China’s recent stock market rout, followed by unprecedented government intervention, will undoubtedly have a profound impact on future policy mapping.
What is most likely is that the liberalization of the financial market will witness a slowdown, if not a setback.
The more than 30 percent slump in the stock market in less than a month was clearly a disaster.
The market regained some ground only after the government rolled out massive rescue measures by mobilizing state-controlled resources.
Now that market volatility has eased, regulators and policymakers can sit down to draw on the lessons of the crisis.
The meltdown will reshape their understanding of China’s financial market and change future policymaking.
First to be tackled is likely the increasing conservatism toward the opening of the capital account.
Earlier this year, central bank governor Zhou Xiaochuan said on several occasions that China must pick up speed in that area.
The People’s Bank of China is planning to launch a trial program that will allow individuals in the Shanghai free trade zone to invest in overseas markets directly for the first time.
Under the program known as QDII2 (qualified domestic individual investor), the annual purchase ceiling of US$50,000 worth of foreign currency is expected to be scrapped.
It was reported that the program is very likely to be launched in the first half.
Although there is no sign that the plan will not proceed, it’s clear policymakers are reconsidering the timing after the stock market rout exposed the fragility of the Chinese financial system.
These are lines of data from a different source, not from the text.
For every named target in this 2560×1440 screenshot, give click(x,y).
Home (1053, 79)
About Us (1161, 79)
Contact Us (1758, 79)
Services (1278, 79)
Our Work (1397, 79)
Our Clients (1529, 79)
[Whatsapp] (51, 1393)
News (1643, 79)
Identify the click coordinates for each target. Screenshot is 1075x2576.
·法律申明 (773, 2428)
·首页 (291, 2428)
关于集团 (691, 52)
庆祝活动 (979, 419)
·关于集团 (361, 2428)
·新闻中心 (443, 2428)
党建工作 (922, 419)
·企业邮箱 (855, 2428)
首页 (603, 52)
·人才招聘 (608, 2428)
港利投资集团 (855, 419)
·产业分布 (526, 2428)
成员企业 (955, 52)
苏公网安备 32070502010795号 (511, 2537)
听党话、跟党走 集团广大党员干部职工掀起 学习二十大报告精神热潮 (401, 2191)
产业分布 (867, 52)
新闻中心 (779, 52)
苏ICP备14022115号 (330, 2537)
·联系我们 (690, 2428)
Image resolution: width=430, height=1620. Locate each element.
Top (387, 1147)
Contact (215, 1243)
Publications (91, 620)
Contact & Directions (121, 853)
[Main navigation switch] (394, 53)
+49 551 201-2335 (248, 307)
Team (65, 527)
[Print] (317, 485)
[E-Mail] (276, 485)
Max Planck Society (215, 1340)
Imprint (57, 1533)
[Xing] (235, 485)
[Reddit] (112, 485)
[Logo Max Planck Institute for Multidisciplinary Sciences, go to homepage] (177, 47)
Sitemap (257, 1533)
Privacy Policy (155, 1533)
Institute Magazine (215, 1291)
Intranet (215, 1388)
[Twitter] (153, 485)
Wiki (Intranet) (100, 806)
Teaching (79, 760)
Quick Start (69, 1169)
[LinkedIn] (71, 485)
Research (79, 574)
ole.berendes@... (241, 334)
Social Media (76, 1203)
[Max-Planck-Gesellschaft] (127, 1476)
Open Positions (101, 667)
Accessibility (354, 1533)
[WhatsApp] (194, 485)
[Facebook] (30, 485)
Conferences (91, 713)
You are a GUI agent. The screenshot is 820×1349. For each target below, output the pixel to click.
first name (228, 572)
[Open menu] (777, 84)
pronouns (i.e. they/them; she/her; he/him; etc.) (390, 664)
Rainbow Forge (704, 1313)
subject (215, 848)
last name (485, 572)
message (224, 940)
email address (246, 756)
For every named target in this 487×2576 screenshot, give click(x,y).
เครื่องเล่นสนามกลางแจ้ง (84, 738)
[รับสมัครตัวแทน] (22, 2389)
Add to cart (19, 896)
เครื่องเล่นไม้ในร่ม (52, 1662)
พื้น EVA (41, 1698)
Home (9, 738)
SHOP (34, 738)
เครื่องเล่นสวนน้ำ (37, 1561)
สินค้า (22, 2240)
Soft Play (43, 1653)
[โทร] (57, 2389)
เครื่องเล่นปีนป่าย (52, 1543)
They’re realizing that China is not ready for the impact of international money under a fully open capital account.
A controlled capital account shielded China from the 2008-2009 global financial crisis.
Now there are voices calling for a gradual and conservative approach to financial deregulation.
Also to be affected is the progress of the IPO registration system which replaces the present approval-based regime.
It will take time for the registration system to take hold with regulators wary of the potential negative consequences of deregulation on IPOs.
Another immediate action is a crackdown on illegal margin financing which caused the frenzied rise of the Shanghai stock market before it collapsed.
China authorized margin financing in 2010 and now requires investors to have had an open account at a registered securities company for at least six months, with the value of cash and stock in the account at least 500,000 yuan.
However, this requirement was not strictly followed by securities brokers.
Worse, many individual investors not eligible for the program heavily borrowed money from banks, trust funds and online financing channels to buy stocks.
The leverage ratio of the financing can be up to ten times.
It’s understandable that regulators are working hard to ban shadow margin finance.
At the same time, they will control legal margin lending by bringing down the leverage ratio to parity.
Increased regulation of the online financing industry, which channeled speculative capital to the stock market, is also likely come with deleveraging.
It’s fair to say that the stock market crisis pushed top policymakers toward controlling the internet financing industry instead of liberalizing it.
This change is reflected in recent guidelines.
The document specifies the government agencies that supervise the sector and sets strict limits on some popular forms of online financing such as peer-to-peer platforms.
These platforms are envisioned to act as information providers rather than financing tools.
Lastly, as a result of the stock market crisis, policymakers could return to the old way of spurring the economy by fiscal means.
It will be no surprise if the government approves more major infrastructure projects in the second half of the year.